## Challenge
Find every line in the listing below that contains the word "height", and copy each of those lines. Case counts.
** start of Data entries **
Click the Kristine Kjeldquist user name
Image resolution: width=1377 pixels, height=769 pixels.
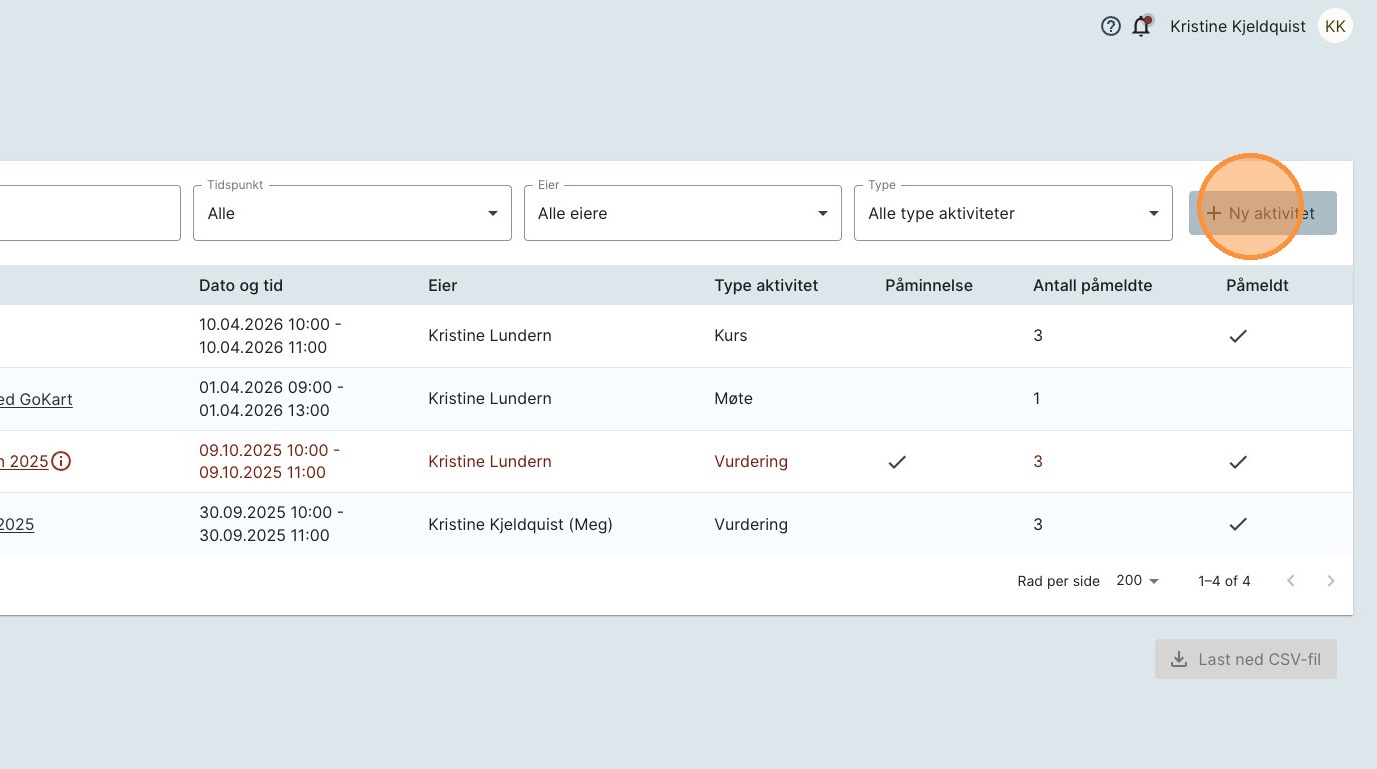click(x=1237, y=27)
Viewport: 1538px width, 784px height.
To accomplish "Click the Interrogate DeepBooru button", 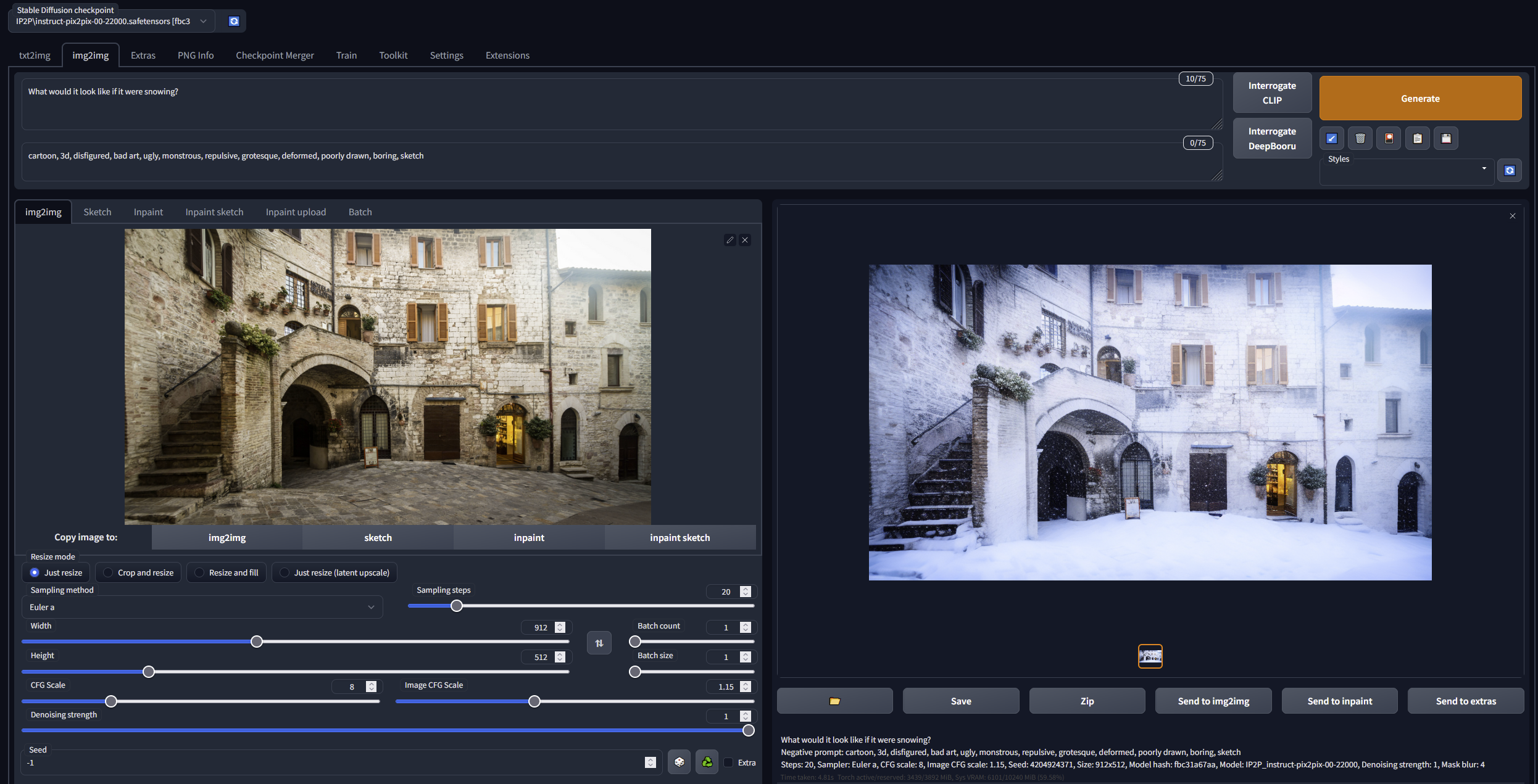I will click(1271, 139).
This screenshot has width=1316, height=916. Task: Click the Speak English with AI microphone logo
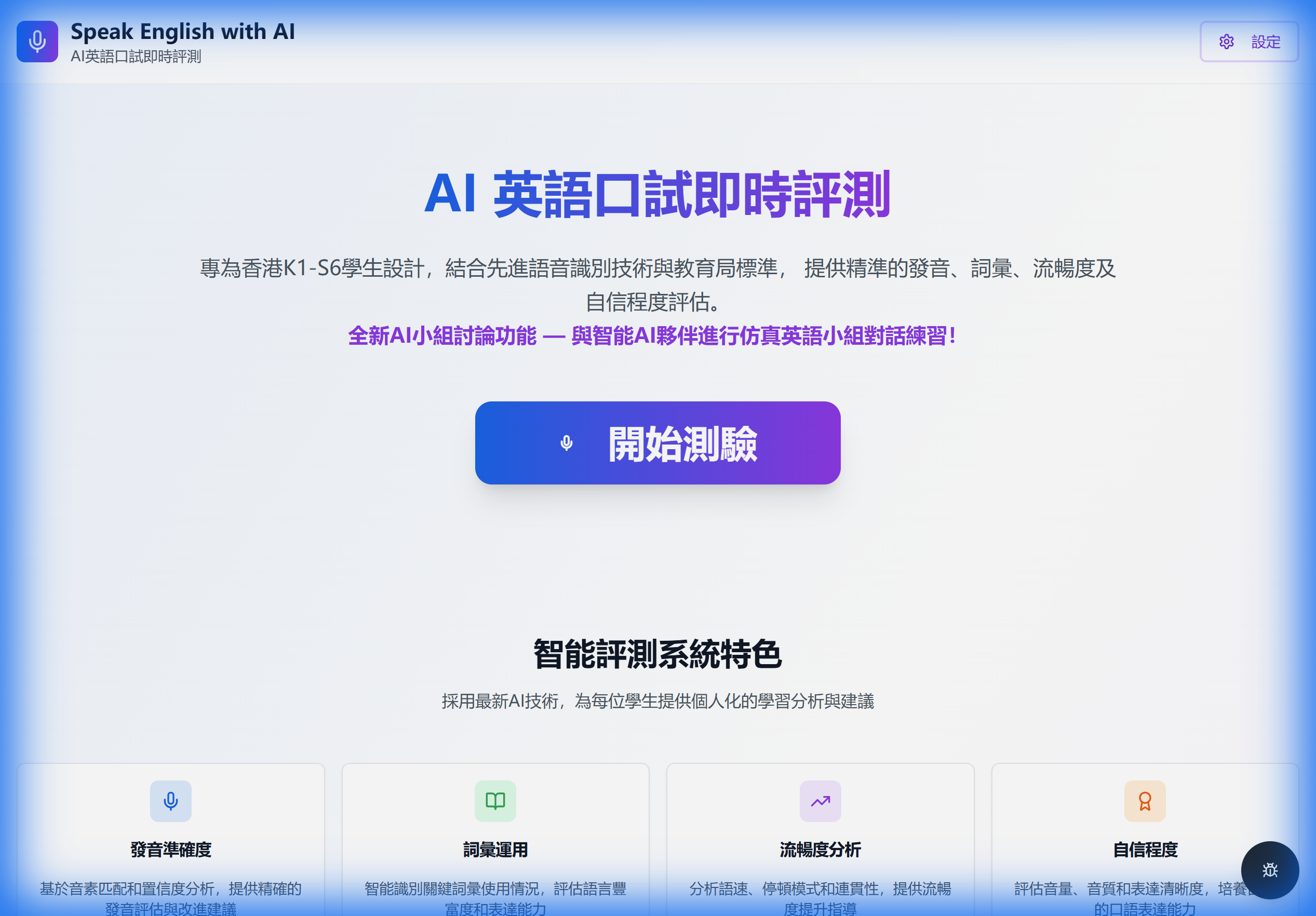[x=37, y=41]

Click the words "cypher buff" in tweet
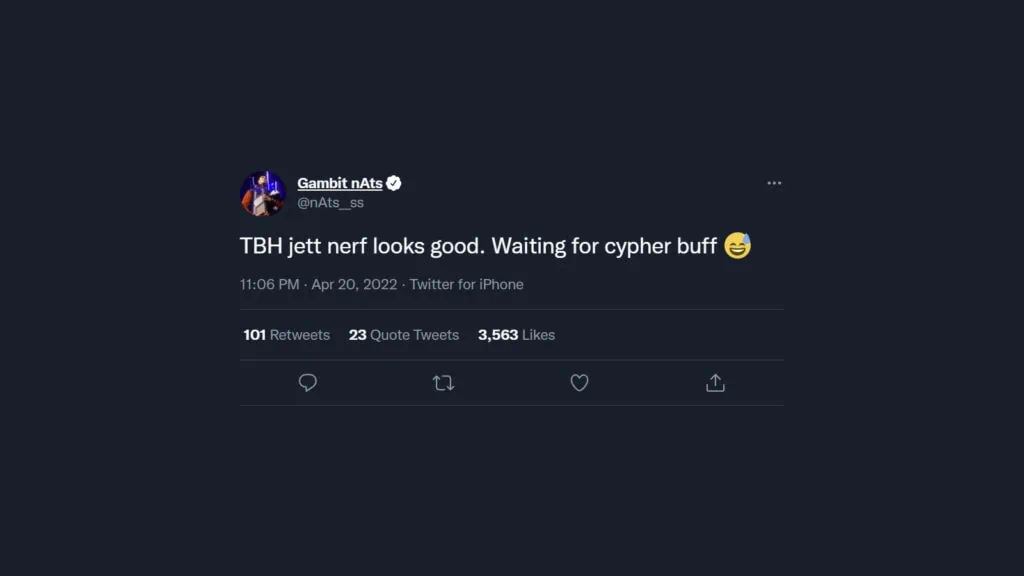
** end of Data entries **
## Answer to the task
Image resolution: width=1377 pixels, height=769 pixels.
Viewport: 1538px width, 784px height.
This screenshot has width=1316, height=916. Task: Click the Speak English with AI microphone logo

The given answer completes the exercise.